#### WHAT IS EXPECTED
Of all the lines in the records below, copy only those that contain the string "will".

#### SUPPLIED ENTRIES
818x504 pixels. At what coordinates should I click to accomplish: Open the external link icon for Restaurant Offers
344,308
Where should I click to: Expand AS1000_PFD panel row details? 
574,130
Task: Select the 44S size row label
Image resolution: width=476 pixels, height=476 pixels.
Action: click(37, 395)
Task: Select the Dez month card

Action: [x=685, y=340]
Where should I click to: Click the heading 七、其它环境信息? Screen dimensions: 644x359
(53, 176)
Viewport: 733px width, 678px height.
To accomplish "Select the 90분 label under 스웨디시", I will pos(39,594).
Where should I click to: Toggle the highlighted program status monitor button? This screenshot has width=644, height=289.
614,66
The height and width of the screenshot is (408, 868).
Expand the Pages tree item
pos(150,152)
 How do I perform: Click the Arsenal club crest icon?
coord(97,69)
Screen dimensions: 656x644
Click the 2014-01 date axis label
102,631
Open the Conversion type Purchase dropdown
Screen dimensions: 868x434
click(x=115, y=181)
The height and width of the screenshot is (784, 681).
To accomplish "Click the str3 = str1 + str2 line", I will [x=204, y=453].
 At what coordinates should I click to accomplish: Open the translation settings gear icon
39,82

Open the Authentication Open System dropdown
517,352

#### RESPONSE AREA
To accomplish "Select the 90분 label under 스웨디시", I will pos(39,594).
To accomplish "Click the str3 = str1 + str2 line", I will [x=204, y=453].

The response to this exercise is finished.